Kostyantyn Balabanov

Personal information
- Full name: Kostyantyn Oleksiyovych Balabanov
- Date of birth: 13 August 1982 (age 42)
- Place of birth: Kiliia, Soviet Union (now Ukraine)
- Height: 1.78 m (5 ft 10 in)
- Position(s): Forward

Team information
- Current team: Chornomorets Odesa (assistant)

Youth career
- Chornomorets Odesa

Senior career*
- Years: Team / Apps / (Gls)
- 2000–2005: Chornomorets Odesa / 104 / (35)
- 2000: → Chornomorets-2 Odesa / 4 / (1)
- 2005–2007: Dnipro Dnipropetrovsk / 29 / (4)
- 2008: → Naftovyk-Ukrnafta Okhtyrka (loan) / 10 / (0)
- 2008–2009: → Kryvbas Kryvyi Rih (loan) / 10 / (0)
- 2010–2011: Chornomorets Odesa / 10 / (1)
- 2011: → Chornomorets-2 Odesa / 6 / (2)
- 2011–2012: Odesa / 14 / (2)
- 2012: Oleksandriya / 0 / (0)
- 2012–2013: Odesa / 26 / (3)
- Total:  / 213 / (48)

International career
- 2004: Ukraine / 1 / (0)

Managerial career
- 2017–: Chornomorets Odesa (assistant)

| What is needed |
Continue the Kostyantyn Balabanov profile, picking up right after the managerial career line.

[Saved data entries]
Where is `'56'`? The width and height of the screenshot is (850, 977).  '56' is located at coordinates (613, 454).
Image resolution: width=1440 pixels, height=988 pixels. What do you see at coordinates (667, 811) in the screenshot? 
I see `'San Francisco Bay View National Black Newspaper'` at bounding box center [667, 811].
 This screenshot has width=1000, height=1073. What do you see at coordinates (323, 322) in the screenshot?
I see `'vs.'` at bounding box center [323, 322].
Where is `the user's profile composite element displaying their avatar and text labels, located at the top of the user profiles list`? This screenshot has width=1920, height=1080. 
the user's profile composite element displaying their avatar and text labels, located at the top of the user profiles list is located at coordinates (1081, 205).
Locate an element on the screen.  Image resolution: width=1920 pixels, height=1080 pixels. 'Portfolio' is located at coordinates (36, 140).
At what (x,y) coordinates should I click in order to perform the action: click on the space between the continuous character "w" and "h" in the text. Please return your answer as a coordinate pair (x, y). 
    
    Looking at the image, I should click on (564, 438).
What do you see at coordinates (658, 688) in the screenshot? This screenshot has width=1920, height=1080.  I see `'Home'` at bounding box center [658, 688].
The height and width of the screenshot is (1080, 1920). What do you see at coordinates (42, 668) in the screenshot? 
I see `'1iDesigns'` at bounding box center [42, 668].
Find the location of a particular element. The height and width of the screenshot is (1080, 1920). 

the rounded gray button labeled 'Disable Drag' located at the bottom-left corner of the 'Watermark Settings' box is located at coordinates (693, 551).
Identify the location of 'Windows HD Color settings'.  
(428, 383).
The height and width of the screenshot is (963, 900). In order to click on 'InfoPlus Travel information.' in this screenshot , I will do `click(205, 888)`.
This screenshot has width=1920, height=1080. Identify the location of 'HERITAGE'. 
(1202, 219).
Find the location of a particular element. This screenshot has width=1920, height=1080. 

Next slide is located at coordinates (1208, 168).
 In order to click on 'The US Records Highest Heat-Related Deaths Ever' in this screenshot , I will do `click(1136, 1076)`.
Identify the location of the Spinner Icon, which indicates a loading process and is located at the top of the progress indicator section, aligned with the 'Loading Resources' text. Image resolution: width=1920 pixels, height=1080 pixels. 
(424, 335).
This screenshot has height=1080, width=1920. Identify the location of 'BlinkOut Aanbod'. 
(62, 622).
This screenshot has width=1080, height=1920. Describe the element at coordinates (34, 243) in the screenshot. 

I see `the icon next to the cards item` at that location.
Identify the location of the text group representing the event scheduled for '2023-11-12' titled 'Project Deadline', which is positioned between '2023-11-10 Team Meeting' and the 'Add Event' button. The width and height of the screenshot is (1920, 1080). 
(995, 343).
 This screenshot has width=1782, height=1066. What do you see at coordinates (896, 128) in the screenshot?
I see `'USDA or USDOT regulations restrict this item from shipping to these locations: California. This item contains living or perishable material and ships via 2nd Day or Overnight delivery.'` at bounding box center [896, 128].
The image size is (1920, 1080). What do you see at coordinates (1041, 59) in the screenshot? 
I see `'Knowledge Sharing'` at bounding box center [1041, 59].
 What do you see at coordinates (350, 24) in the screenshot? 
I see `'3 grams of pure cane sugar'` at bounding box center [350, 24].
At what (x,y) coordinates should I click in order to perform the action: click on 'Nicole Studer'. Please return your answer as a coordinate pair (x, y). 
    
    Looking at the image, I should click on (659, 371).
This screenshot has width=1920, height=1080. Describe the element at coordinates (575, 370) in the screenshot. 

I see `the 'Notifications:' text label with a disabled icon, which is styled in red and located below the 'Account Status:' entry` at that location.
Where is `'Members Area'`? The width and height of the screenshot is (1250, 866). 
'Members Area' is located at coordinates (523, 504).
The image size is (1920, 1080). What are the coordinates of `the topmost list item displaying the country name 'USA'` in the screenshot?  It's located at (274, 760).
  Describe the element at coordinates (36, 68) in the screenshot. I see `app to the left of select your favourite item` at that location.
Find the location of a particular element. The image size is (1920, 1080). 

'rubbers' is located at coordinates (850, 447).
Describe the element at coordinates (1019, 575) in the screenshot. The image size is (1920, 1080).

| Exercise output |
= Kostyantyn Balabanov =

Ukrainian footballer and manager

Kostyantyn Oleksiyovych Balabanov (Костянтин Олексійович Балабанов; born 13 August 1982) is a Ukrainian former football player and manager.

==Career==
Balabanov was born in Kiliya, at the time in the Ukrainian SSR of the Soviet Union (today in the Odesa Oblast of southern Ukraine). He is a graduate of Chornomorets academy. In 2005, he was transferred to FC Dnipro Dnipropetrovsk. Having been featured in a few matches over the next 2 seasons, he was loaned out to FC Naftovyk-Ukrnafta Okhtyrka in 2008, and then to FC Kryvbas Kryvyi Rih. After his contract with Dnipro expired in 2009, he spent the next season without any professional football. In July 2010, he signed a new contract with Chornomorets.